Several hundred yards from the heart of the ancient forum, devotees are gathering in the run-down Basilica of San Nicola in Carcere today where one of the first copies of the Virgin of Guadalupe is on display.

“Practically, this icon of our lady isn't the original but the second icon of Our Lady that was brought with some difficulty to Italy,” recounts Fiorella Silvestri after the 11a.m. Mass. She's one of several dozen core members of the prayer group that meets every twelfth of the month at the shrine.

The Dec. 12 feast of Our Lady of Guadalupe brings more of a crowd than usual – there are nearly 50. At the same time, as many as six million people are making the pilgrimage to the original back in Mexico while a 20,000 man-strong security force is guaranteeing their safety.

Here, the basilica's lone young doorman is distracted as he assembles a tarpaulin-covered nativity scene in a dark corner of the church.

This is Rome's shrine to Our Lady of Guadalupe.

With its humble appearance and the peeling paint on the stone and plaster walls, this is another of Rome's great treasures. And as many of the myriad treasures that find a home in this city, not many know about it.

The image of Our Lady – which is believed to be the work of the 18th century maestro Miguel Cabrera – was brought to Rome by two Jesuit priests around 1770 and placed in St. Mary of the Vineyards Church at the base of the forum's Capitoline Hill. Several years later, it was moved 100 yards down the hill to San Nicola where it remains.

The small basilica itself was built using the ruins and foundations of nearby pagan temples. The eclectic columns holding up the ceiling are the originals, some graffitied with millennial Latin scribblings.

Construction on the church started just 68 years after the image of Our Lady miraculously appeared along with Castillian roses in Juan Diego's tilma in 1531.

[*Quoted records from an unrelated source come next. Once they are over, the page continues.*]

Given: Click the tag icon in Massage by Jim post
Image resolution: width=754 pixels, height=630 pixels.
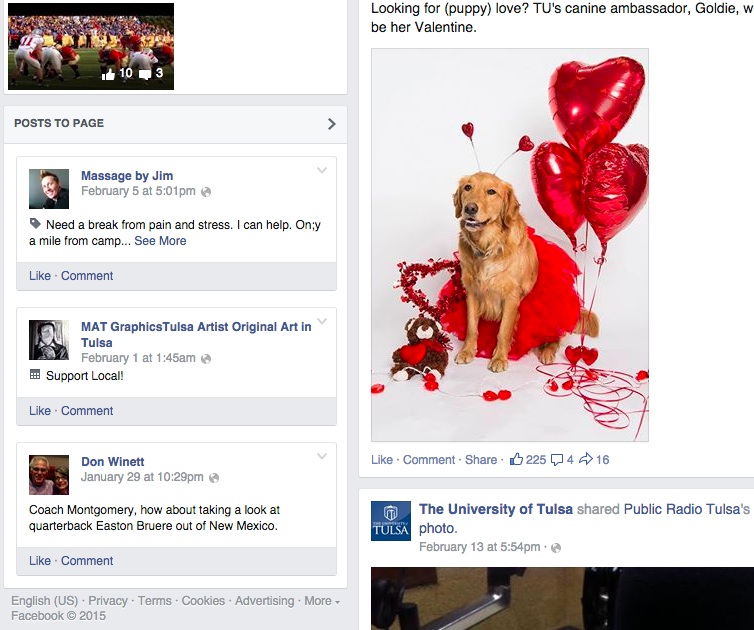Looking at the screenshot, I should pyautogui.click(x=35, y=224).
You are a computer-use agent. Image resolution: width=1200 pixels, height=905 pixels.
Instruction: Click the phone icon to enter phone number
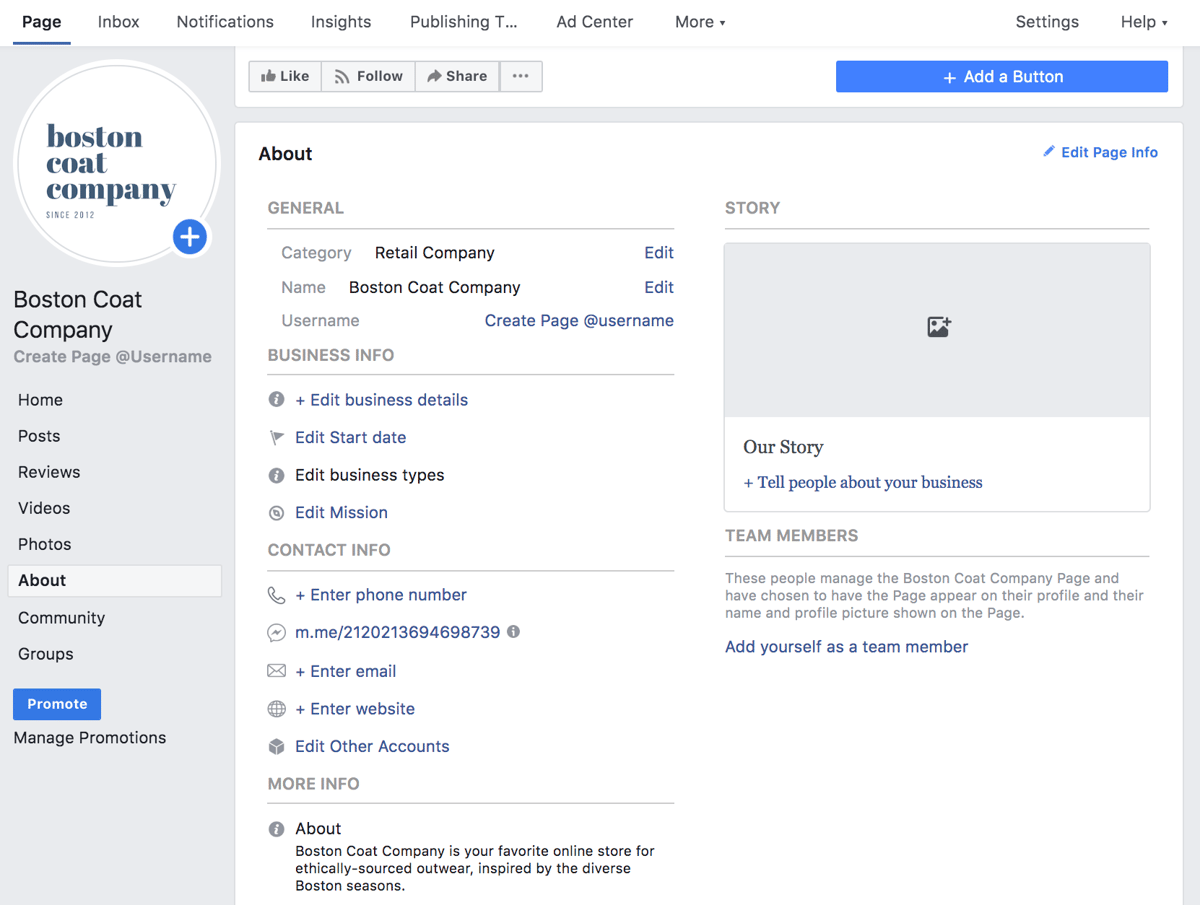coord(276,595)
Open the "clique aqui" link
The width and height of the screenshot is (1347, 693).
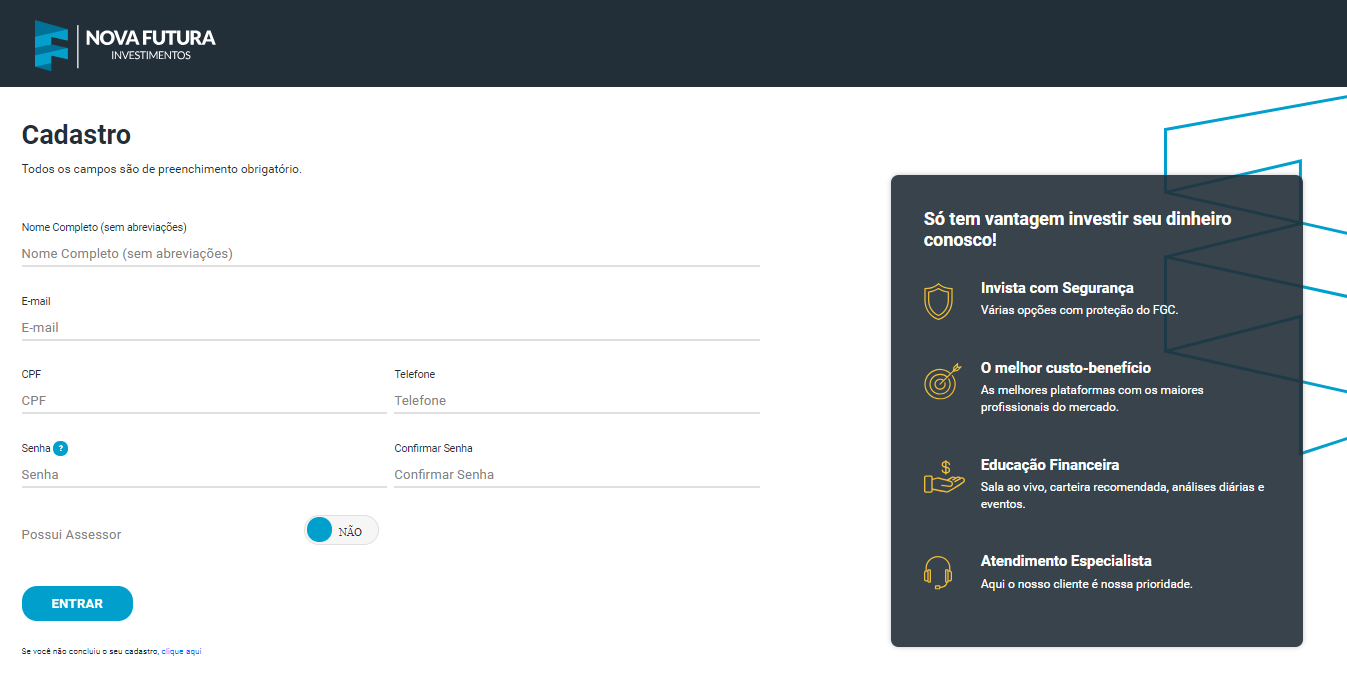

The copy that now adorns chapel altarpiece is just small, measuring no more than 2 by 3 feet at most. The original at Mount Tepeyac just outside Mexico City is imprinted on a cape made of plant fibers measuring 5.5 by 4.6 feet.

Whereas in Mexico City, Our Lady is visited by between 18 and 20 million pilgrims a year. At San Nicola, she's tucked away in a side altar and sees the few visitors that trickle through to see the ancient Roman ruins accessible through the crypts of the Church.